## Collected data entries
####
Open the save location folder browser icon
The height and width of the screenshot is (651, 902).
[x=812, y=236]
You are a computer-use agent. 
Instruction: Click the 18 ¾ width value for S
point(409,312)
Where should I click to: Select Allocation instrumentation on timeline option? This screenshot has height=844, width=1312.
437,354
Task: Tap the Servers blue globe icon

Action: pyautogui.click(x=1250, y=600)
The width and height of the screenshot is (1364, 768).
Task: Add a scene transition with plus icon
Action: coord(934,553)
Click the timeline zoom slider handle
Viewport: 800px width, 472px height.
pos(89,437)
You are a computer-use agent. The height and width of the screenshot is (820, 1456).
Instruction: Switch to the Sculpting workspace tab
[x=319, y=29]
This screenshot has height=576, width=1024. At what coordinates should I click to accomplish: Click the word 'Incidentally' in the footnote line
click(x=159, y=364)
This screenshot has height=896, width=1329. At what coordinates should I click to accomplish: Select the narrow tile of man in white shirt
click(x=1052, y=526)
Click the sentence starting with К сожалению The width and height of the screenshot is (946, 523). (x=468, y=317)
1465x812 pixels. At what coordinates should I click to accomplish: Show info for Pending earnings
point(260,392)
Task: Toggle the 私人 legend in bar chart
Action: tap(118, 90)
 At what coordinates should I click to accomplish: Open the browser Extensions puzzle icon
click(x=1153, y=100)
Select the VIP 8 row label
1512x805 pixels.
####
## WORK ITEM
Each record above should be reproduced in full, exactly as it stands.

## SOLUTION
Open the save location folder browser icon
The height and width of the screenshot is (651, 902).
[x=812, y=236]
You are a computer-use agent. 
Instruction: Click the 18 ¾ width value for S
point(409,312)
Where should I click to: Select Allocation instrumentation on timeline option? This screenshot has height=844, width=1312.
437,354
Task: Tap the Servers blue globe icon

Action: pyautogui.click(x=1250, y=600)
The width and height of the screenshot is (1364, 768).
Task: Add a scene transition with plus icon
Action: coord(934,553)
Click the timeline zoom slider handle
Viewport: 800px width, 472px height.
pos(89,437)
You are a computer-use agent. The height and width of the screenshot is (820, 1456).
Instruction: Switch to the Sculpting workspace tab
[x=319, y=29]
This screenshot has height=576, width=1024. At what coordinates should I click to accomplish: Click the word 'Incidentally' in the footnote line
click(x=159, y=364)
This screenshot has height=896, width=1329. At what coordinates should I click to accomplish: Select the narrow tile of man in white shirt
click(x=1052, y=526)
Click the sentence starting with К сожалению The width and height of the screenshot is (946, 523). (x=468, y=317)
1465x812 pixels. At what coordinates should I click to accomplish: Show info for Pending earnings
point(260,392)
Task: Toggle the 私人 legend in bar chart
Action: tap(118, 90)
 At what coordinates should I click to accomplish: Open the browser Extensions puzzle icon
click(x=1153, y=100)
Select the VIP 8 row label
1512x805 pixels.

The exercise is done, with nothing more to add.